## EXERCISE DIRECTIONS
Once the data has been read, print it back in full, exactly.

(EXERCISE INPUTS)

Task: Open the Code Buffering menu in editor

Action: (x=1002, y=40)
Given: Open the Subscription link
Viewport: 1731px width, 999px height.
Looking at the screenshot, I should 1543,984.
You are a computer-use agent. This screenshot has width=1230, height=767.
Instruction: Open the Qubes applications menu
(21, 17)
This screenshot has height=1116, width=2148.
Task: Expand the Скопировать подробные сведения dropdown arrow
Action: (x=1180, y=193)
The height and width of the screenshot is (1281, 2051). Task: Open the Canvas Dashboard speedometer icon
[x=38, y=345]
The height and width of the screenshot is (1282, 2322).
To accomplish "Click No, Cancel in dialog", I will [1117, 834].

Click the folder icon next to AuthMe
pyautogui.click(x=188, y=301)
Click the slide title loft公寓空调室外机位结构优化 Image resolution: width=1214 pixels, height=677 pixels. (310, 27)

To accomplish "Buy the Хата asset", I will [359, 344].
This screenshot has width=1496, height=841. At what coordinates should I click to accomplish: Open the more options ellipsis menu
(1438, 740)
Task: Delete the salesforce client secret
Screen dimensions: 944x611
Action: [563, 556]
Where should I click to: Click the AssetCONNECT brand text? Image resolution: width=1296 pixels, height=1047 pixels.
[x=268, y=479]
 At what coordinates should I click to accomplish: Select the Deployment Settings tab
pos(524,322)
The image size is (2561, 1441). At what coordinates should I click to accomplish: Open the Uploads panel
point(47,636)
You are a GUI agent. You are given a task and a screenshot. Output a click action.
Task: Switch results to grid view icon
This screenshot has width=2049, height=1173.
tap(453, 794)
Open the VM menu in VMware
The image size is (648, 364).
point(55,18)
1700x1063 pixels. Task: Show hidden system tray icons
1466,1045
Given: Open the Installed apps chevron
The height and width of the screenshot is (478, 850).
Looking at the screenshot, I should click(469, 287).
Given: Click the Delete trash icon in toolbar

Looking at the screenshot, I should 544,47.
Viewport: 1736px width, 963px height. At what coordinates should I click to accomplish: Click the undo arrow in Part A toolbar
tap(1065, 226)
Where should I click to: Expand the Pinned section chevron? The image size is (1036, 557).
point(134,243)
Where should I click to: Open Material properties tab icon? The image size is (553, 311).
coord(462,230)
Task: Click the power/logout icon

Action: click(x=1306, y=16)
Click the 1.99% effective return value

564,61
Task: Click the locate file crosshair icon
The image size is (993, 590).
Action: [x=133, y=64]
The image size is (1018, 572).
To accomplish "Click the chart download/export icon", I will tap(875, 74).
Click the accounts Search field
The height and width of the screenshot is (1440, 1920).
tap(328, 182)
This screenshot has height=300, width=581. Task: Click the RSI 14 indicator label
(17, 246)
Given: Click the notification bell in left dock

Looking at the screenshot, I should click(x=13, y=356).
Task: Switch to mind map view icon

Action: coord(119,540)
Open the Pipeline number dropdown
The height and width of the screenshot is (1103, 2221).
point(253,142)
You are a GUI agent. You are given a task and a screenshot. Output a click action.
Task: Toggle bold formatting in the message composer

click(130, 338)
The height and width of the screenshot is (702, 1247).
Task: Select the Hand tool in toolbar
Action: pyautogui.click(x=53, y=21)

(End EXERCISE INPUTS)

## OUTPUT FOR THIS EXERCISE
Task: Open the Code Buffering menu in editor

Action: (x=1002, y=40)
Given: Open the Subscription link
Viewport: 1731px width, 999px height.
Looking at the screenshot, I should 1543,984.
You are a computer-use agent. This screenshot has width=1230, height=767.
Instruction: Open the Qubes applications menu
(21, 17)
This screenshot has height=1116, width=2148.
Task: Expand the Скопировать подробные сведения dropdown arrow
Action: (x=1180, y=193)
The height and width of the screenshot is (1281, 2051). Task: Open the Canvas Dashboard speedometer icon
[x=38, y=345]
The height and width of the screenshot is (1282, 2322).
To accomplish "Click No, Cancel in dialog", I will [1117, 834].

Click the folder icon next to AuthMe
pyautogui.click(x=188, y=301)
Click the slide title loft公寓空调室外机位结构优化 Image resolution: width=1214 pixels, height=677 pixels. (310, 27)

To accomplish "Buy the Хата asset", I will [359, 344].
This screenshot has width=1496, height=841. At what coordinates should I click to accomplish: Open the more options ellipsis menu
(1438, 740)
Task: Delete the salesforce client secret
Screen dimensions: 944x611
Action: [563, 556]
Where should I click to: Click the AssetCONNECT brand text? Image resolution: width=1296 pixels, height=1047 pixels.
[x=268, y=479]
 At what coordinates should I click to accomplish: Select the Deployment Settings tab
pos(524,322)
The image size is (2561, 1441). At what coordinates should I click to accomplish: Open the Uploads panel
point(47,636)
You are a GUI agent. You are given a task and a screenshot. Output a click action.
Task: Switch results to grid view icon
This screenshot has width=2049, height=1173.
tap(453, 794)
Open the VM menu in VMware
The image size is (648, 364).
point(55,18)
1700x1063 pixels. Task: Show hidden system tray icons
1466,1045
Given: Open the Installed apps chevron
The height and width of the screenshot is (478, 850).
Looking at the screenshot, I should click(469, 287).
Given: Click the Delete trash icon in toolbar

Looking at the screenshot, I should 544,47.
Viewport: 1736px width, 963px height. At what coordinates should I click to accomplish: Click the undo arrow in Part A toolbar
tap(1065, 226)
Where should I click to: Expand the Pinned section chevron? The image size is (1036, 557).
point(134,243)
Where should I click to: Open Material properties tab icon? The image size is (553, 311).
coord(462,230)
Task: Click the power/logout icon

Action: click(x=1306, y=16)
Click the 1.99% effective return value

564,61
Task: Click the locate file crosshair icon
The image size is (993, 590).
Action: [x=133, y=64]
The image size is (1018, 572).
To accomplish "Click the chart download/export icon", I will tap(875, 74).
Click the accounts Search field
The height and width of the screenshot is (1440, 1920).
tap(328, 182)
This screenshot has height=300, width=581. Task: Click the RSI 14 indicator label
(17, 246)
Given: Click the notification bell in left dock

Looking at the screenshot, I should click(x=13, y=356).
Task: Switch to mind map view icon

Action: coord(119,540)
Open the Pipeline number dropdown
The height and width of the screenshot is (1103, 2221).
point(253,142)
You are a GUI agent. You are given a task and a screenshot. Output a click action.
Task: Toggle bold formatting in the message composer

click(130, 338)
The height and width of the screenshot is (702, 1247).
Task: Select the Hand tool in toolbar
Action: pyautogui.click(x=53, y=21)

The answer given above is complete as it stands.